*Records shown*.
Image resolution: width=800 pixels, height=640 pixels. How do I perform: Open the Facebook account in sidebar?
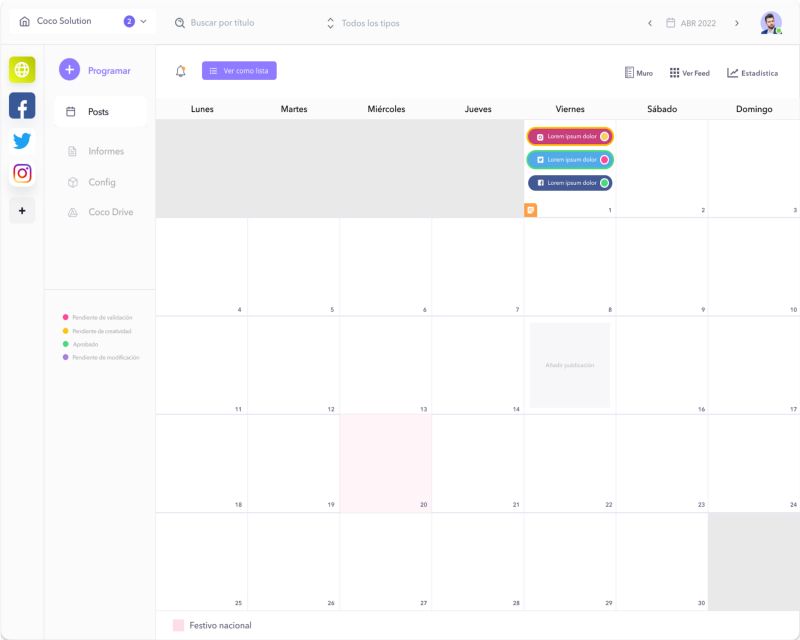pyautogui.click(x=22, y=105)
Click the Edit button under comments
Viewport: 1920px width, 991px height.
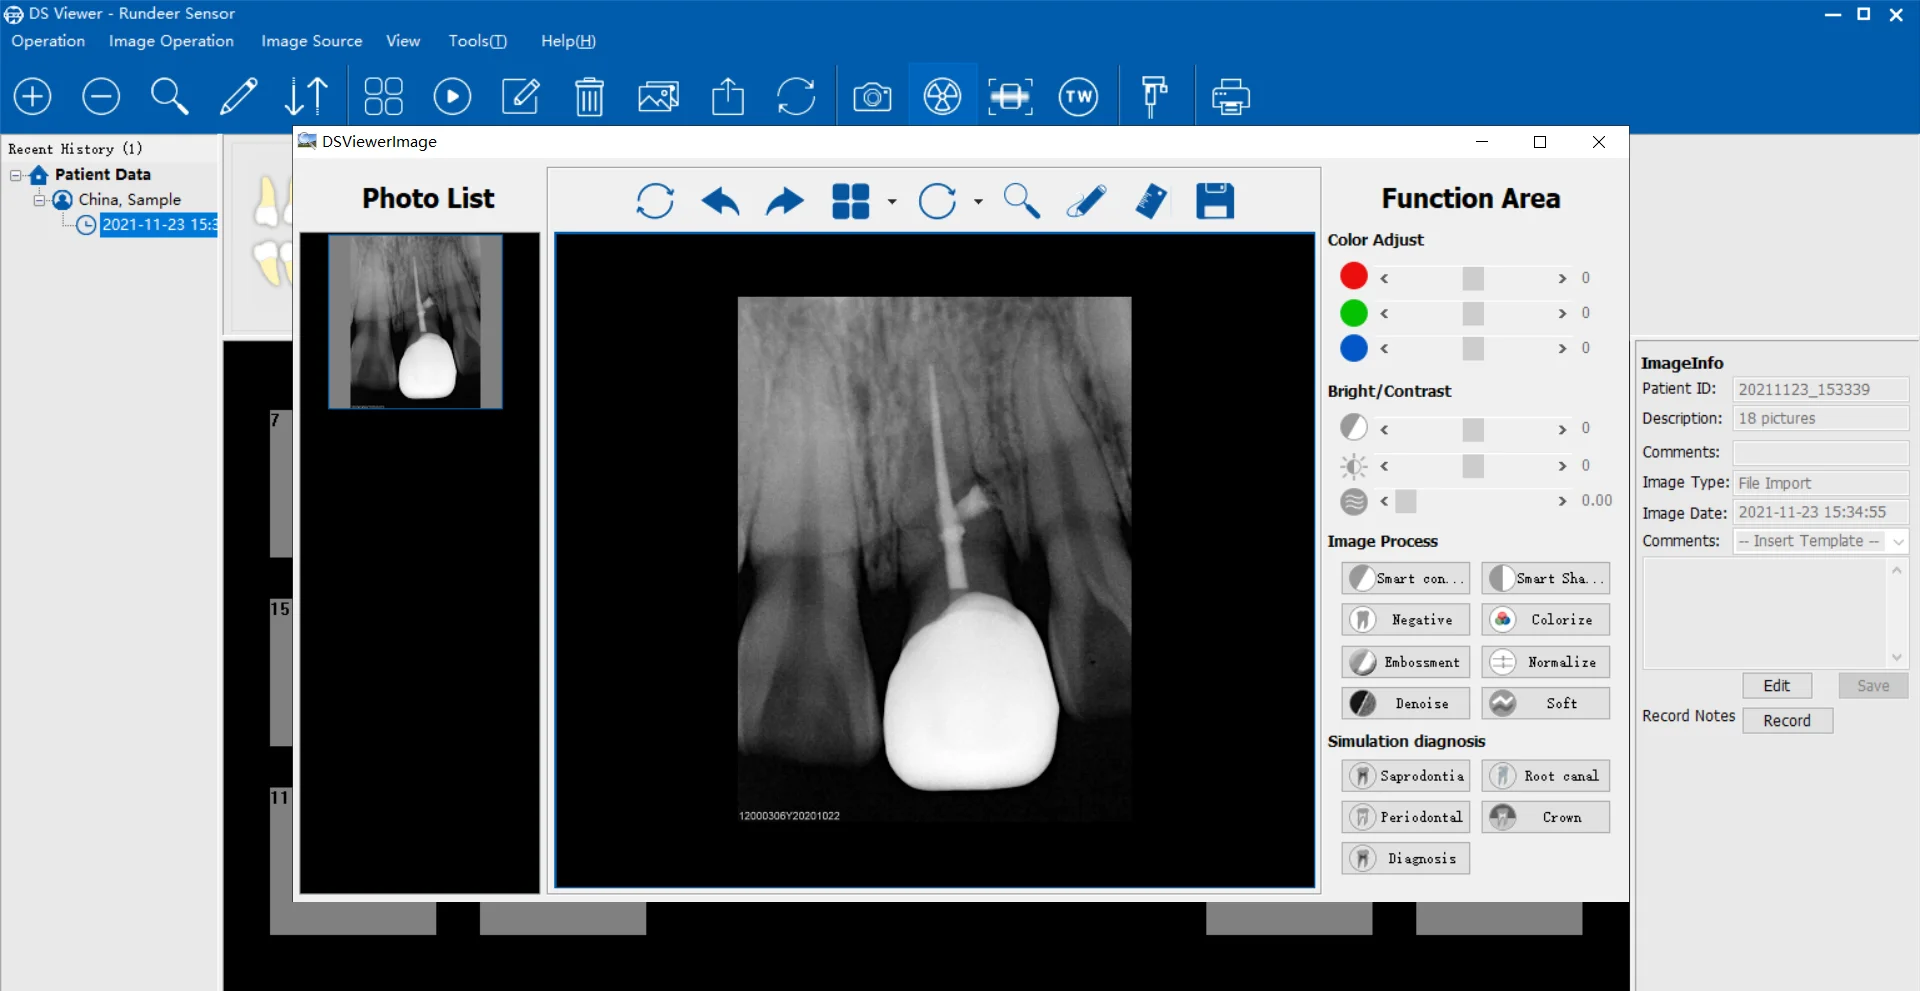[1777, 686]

--

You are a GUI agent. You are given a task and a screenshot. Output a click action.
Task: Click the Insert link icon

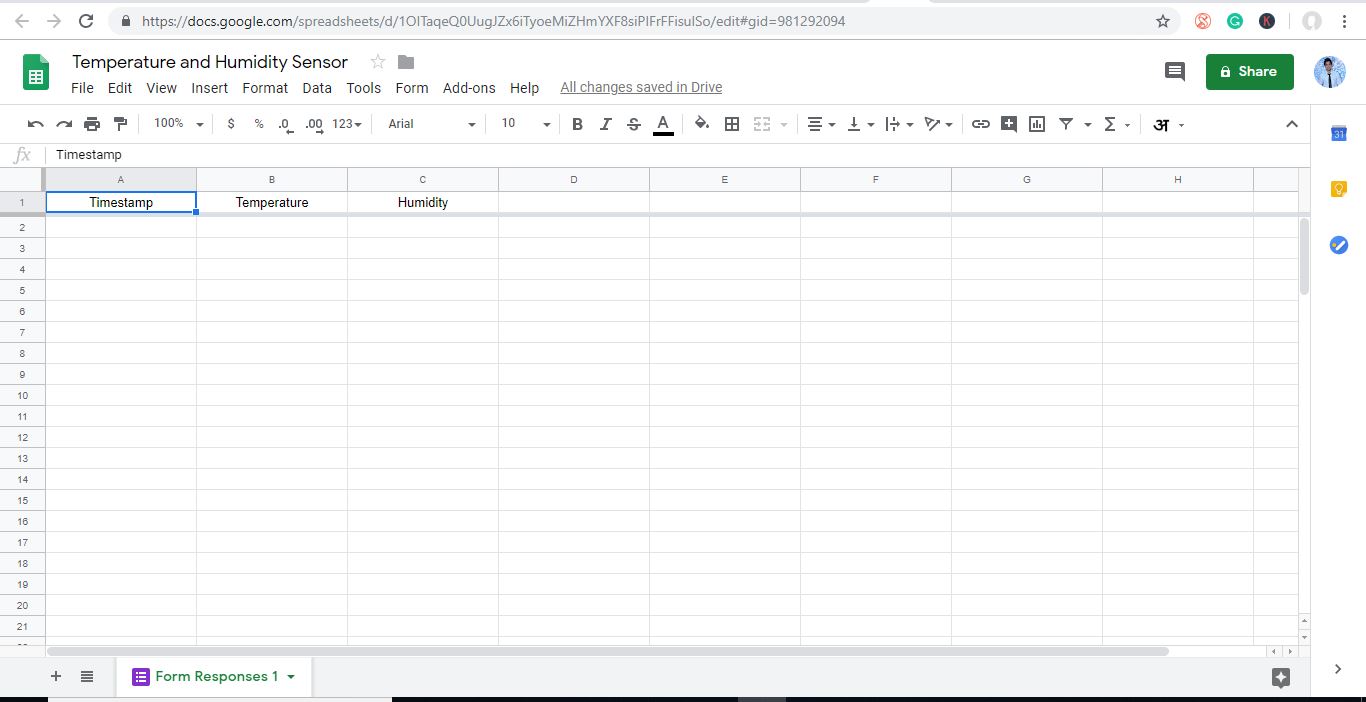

*Your objective*.
Of all the entries above, output exactly the lines between the one holding "You are a GUI" and the one holding "Task: Click the Insert link icon", inclusive.

*Task result*.
You are a GUI agent. You are given a task and a screenshot. Output a click action.
Task: Click the Insert link icon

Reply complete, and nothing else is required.